Ibarat makan buah simalakama, demikian peribahasa yang cocok disematkan untuk Pilkada Serentak 2020. Jika digelar berpotensi menyumbang klaster baru pengidap Covid 19 dan jika ditunda akan kehilangan momentum memperbaiki sendi ekonomi, sosial, politik bahkan aspek peningkatan kesadaran kesehatan masyarakat.
Dilematis ya, tetapi pertimbangan pemerintah, DPR dan penyelenggara pemilu melanjutkan gelaran pesta demokrasi lokal patut dihormati. Ketegasan pemerintah untuk terus melanjutkan tahapan pemilukada perlu didukung meskipun masih banyak elemen bangsa yang menolak.
Wajar, sebab gelaran Pilkada kali ini tidak seperti Pilkada sebelumnya. Pilkada serentak 2020 barangkali merupakan yang pertama kali digelar di tengah kondisi wabah penyakit yang mudah menular dan mematikan.
Apalagi, aturan main yang dikeluarkan penyelenggara pemilu (KPU) berupa peraturan yang memaksa peserta pemilu tunduk pada protokol kesehatan dinilai kurang berenergi dan berkekuatan super tangguh untuk menghentikan berbagai pelanggaran di lapangan.
Di tambah minimnya inovasi dari tim sukses paslon dalam berkampanye dan menyampaikan visi misi calon yang diusung, praktis hanya berkutat pada bentuk tatap muka langsung dengan masyarakat, konser, rapat akbar ataupun arak-arakan.
Sehingga, keraguan sejumlah elemen bangsa akan kesuksesan Pilkada Serentak 2020 di tengah pandemik semakin menguatkan argumentasi untuk segera ditunda.
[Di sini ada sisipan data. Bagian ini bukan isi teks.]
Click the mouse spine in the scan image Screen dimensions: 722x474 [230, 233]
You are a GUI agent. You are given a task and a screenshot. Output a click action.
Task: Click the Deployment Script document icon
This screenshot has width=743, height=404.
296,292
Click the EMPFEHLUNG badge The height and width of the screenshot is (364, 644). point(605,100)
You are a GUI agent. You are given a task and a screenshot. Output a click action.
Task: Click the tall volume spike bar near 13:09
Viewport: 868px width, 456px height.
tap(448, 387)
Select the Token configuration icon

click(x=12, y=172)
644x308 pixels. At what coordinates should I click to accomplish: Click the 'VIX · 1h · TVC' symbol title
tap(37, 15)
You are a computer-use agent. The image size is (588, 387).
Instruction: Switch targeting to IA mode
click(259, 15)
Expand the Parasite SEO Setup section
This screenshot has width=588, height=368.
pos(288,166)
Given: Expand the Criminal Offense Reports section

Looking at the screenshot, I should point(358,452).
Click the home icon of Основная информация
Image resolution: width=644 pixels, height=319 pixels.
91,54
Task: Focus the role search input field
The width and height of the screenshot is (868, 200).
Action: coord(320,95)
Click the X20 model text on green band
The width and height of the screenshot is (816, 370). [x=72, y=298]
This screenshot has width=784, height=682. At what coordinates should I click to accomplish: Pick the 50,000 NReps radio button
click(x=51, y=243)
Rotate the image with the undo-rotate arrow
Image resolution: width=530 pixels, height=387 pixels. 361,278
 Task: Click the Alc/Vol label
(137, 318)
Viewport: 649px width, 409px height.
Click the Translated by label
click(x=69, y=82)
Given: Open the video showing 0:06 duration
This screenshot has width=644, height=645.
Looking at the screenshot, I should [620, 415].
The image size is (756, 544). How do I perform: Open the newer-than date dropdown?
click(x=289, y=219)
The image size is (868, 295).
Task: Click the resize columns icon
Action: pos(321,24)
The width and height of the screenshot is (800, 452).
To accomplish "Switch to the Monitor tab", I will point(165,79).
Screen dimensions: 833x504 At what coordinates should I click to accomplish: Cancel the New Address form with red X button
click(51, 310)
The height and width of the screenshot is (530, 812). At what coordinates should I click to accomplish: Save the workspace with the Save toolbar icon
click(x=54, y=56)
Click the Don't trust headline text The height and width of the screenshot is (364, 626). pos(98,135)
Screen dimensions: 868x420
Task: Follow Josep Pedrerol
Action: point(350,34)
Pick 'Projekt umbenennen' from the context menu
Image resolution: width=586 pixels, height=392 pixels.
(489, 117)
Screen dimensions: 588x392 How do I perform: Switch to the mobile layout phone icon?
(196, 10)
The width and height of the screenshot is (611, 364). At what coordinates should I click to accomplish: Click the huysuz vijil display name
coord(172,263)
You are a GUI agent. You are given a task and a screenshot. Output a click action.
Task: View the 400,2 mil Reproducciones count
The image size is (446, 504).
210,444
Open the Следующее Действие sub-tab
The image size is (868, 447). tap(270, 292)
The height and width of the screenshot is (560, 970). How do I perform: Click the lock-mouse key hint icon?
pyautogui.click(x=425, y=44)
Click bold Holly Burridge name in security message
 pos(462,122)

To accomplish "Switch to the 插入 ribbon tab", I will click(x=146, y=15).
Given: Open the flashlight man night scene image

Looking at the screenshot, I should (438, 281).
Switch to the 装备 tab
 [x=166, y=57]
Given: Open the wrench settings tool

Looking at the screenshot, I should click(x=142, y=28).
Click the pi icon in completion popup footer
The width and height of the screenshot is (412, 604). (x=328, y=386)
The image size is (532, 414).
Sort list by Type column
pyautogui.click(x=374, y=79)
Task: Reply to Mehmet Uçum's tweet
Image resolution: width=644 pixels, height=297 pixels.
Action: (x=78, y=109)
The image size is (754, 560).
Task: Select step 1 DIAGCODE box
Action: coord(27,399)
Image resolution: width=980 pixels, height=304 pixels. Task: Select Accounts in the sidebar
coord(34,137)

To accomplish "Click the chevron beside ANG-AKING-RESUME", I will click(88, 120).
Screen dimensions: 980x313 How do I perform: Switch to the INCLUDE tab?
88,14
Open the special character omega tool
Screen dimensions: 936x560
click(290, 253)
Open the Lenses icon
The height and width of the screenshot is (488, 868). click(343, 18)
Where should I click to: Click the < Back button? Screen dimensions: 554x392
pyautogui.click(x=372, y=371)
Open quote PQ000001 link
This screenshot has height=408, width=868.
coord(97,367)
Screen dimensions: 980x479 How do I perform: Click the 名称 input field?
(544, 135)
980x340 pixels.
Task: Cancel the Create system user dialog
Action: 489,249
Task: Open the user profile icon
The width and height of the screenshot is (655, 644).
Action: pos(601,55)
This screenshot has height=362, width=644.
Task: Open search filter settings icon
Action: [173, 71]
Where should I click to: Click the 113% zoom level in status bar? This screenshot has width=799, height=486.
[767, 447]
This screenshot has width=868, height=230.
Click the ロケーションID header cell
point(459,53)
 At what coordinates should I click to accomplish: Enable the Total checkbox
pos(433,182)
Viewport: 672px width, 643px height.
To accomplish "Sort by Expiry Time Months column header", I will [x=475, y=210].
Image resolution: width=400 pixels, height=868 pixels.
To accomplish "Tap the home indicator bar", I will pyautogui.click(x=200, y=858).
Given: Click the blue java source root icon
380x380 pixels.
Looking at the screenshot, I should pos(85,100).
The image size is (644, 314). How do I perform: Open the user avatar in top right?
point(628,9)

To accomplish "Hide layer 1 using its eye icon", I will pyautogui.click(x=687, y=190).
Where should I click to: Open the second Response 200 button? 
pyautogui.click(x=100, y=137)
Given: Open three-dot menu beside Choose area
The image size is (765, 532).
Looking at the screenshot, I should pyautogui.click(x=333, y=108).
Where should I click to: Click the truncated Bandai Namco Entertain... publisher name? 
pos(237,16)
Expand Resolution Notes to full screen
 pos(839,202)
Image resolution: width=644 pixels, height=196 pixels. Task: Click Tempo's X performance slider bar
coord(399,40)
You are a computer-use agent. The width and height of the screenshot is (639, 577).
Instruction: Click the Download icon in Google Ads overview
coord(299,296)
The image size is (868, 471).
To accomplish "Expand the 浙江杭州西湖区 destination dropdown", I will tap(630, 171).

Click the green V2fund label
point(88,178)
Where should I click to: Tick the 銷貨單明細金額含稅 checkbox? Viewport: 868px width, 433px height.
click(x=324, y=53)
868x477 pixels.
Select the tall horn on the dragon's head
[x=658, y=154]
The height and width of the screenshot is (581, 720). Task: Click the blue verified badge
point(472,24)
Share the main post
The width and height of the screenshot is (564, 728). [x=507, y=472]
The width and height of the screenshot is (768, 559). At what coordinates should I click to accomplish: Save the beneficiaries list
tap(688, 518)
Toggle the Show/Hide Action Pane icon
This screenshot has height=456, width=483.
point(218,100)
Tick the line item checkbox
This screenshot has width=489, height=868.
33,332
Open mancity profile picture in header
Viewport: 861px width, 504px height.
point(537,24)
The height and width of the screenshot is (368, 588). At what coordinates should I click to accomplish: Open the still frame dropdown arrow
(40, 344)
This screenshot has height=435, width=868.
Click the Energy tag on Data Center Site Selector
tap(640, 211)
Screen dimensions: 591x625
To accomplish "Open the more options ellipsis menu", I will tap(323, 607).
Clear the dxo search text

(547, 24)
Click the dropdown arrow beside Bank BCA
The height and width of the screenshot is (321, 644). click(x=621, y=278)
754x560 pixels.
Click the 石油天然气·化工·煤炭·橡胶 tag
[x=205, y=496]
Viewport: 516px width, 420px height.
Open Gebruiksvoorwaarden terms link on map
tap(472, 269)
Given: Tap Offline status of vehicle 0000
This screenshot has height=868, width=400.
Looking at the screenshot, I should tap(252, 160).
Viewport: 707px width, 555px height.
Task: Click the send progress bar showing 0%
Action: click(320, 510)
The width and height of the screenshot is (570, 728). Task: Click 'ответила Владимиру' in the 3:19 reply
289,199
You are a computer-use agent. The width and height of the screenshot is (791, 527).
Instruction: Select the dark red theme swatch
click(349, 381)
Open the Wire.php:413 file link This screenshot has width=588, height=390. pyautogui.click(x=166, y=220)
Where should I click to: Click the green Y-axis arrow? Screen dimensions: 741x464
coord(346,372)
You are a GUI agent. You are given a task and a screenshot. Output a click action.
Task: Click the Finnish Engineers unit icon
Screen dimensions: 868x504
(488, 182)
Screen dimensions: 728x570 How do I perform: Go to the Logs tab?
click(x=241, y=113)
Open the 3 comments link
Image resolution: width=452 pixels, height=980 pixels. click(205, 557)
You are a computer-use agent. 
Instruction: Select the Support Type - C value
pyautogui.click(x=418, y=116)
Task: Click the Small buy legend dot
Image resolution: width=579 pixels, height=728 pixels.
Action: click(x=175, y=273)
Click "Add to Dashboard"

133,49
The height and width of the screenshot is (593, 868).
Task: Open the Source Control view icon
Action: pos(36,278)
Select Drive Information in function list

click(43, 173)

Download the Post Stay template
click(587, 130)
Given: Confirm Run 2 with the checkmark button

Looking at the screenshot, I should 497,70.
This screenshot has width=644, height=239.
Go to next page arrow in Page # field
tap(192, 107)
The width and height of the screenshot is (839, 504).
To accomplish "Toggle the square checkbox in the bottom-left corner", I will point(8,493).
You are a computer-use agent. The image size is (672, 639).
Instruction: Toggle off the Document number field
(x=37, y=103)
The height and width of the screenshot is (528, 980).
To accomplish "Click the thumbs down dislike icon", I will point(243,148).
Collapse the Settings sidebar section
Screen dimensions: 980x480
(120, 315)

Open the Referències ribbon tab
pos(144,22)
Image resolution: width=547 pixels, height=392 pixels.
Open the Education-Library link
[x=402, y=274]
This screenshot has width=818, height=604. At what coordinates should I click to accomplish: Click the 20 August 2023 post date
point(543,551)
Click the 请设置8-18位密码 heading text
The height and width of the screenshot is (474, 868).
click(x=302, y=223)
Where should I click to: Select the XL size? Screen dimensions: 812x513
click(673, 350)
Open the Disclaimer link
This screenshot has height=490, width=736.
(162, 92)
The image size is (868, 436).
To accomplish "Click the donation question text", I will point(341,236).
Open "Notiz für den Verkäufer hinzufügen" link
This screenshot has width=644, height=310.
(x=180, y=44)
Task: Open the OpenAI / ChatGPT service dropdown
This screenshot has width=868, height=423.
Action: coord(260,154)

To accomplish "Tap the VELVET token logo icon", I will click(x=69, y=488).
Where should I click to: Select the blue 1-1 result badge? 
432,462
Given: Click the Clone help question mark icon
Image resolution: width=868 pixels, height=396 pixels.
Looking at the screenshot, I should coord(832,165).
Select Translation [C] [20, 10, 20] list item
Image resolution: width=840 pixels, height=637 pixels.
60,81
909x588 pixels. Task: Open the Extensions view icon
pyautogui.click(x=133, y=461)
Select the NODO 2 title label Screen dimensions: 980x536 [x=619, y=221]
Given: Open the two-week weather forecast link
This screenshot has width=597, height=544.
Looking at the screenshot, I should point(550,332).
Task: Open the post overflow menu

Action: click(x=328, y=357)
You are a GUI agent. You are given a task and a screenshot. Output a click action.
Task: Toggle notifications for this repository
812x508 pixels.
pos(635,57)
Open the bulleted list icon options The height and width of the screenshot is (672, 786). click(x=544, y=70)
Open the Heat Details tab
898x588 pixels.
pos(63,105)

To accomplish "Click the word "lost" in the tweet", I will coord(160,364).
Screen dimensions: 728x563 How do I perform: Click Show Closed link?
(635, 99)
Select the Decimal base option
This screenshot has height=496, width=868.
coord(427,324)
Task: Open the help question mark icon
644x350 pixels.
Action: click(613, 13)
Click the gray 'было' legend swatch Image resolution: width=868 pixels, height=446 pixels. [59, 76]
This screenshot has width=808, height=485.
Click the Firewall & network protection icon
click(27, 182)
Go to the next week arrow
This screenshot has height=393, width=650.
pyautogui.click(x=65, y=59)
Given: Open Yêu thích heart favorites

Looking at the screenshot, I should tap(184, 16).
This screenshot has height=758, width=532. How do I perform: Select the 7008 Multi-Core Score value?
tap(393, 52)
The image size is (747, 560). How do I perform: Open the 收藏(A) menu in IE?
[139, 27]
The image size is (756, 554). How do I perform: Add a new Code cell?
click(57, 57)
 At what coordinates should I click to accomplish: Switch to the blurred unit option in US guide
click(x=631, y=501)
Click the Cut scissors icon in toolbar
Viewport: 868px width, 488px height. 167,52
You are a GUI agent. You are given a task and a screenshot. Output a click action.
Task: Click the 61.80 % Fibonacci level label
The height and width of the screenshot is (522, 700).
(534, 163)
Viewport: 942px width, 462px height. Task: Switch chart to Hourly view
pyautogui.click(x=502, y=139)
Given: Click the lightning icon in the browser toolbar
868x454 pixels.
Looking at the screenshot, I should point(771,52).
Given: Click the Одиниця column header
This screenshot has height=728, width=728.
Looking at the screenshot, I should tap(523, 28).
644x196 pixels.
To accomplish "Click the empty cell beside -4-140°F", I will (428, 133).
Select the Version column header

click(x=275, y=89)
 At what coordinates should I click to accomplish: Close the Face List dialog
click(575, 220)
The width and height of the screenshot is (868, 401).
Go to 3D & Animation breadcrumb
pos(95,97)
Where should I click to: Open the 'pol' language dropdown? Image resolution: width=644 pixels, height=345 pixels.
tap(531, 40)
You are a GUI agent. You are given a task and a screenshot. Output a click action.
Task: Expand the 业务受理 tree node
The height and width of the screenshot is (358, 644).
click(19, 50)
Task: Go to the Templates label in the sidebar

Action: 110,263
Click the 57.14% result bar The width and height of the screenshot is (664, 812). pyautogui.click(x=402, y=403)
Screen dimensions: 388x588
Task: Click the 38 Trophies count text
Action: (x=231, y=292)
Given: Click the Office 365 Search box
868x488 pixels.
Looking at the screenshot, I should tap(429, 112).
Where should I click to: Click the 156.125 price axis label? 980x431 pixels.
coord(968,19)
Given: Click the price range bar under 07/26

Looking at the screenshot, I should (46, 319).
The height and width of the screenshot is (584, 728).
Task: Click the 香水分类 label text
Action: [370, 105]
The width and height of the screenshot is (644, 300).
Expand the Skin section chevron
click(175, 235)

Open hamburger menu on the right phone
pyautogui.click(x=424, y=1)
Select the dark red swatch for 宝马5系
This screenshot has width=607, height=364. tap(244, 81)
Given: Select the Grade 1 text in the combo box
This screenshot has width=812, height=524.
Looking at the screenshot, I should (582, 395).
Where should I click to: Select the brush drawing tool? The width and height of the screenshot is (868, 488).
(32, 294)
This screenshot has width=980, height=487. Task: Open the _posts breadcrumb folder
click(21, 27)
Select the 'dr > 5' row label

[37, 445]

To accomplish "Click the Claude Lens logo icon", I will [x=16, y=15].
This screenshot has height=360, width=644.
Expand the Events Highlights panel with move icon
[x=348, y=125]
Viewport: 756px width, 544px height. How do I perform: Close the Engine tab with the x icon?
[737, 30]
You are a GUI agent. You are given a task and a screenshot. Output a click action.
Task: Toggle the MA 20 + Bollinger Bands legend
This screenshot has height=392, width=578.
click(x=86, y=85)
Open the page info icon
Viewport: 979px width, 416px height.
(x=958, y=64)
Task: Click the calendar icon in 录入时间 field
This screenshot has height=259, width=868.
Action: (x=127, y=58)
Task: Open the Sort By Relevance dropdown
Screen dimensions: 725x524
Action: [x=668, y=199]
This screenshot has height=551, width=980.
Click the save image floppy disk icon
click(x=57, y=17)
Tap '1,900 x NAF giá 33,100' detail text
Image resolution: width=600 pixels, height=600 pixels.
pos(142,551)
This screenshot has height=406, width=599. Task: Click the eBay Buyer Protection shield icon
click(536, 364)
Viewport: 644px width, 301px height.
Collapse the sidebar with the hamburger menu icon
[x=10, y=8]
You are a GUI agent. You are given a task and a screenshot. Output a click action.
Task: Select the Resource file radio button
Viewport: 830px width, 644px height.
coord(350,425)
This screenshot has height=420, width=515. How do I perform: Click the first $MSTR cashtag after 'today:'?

Belum lagi kekhawatiran angka golput yang diprediksi bakal meningkat lantaran minimnya jaminan keamanan atas penularan Covid.
Pilkada Sukses, Masyarakat Sehat
Pilkada serentak 2020 telah memasuki tahapan masa kampanye, terhitung sejak 26 September hingga 5 Desember 2020 mendatang daerah yang menggelar pemilihan akan ramai dan disesakkan aktifitas sosialisasi visi misi pasangan calon.
Tahap ini termasuk paling krusial selain pencoblosan di TPS, karena dinilai akan terjadi pengepushan massa besar-besaran untuk mendukung aktifitas tersebut. Alhasil, potensi pelanggaran protokol kesehatan sebagai ujung tombak pencegahan penularan Covid akan semakin terbuka lebar.
Untuk itulah perlu ada sanksi tegas, tidak multitafsir dan berefek jera bagi peserta pemilukada dalam rangka mengurangi dampak penyebaran Covid 19. Peraturan KPU (PKPU) nomor 11 dan 13 Tahun 2020 dirasa masih lemah dalam hal memberikan sanksi kepada peserta pemilu yang melanggar protokol kesehatan karena hanya bersifat imbauan. Begitu juga Maklumat Kapolri soal penanganan Covid di masa Pilkada Serentak 2020.
Ketidaktegasan aturan main ini dikwatirkan akan berdampak terulangnya pelanggaran di lapangan. Alhasil, bukan hanya menyumbang penyebaran Covid tetapi juga ikut melemahkan aturan yang dibuat oleh penyelenggara pemilu.
Sinergitas dan koordinasi seluruh stakeholder yang berkepentingan memang sudah diatur dalam penanganan Pilkada Serentak di masa sulit ini. Tetapi lemahnya penindakan di lapangan membuat aturan yang dikeluarkan seolah-olah tak berarti.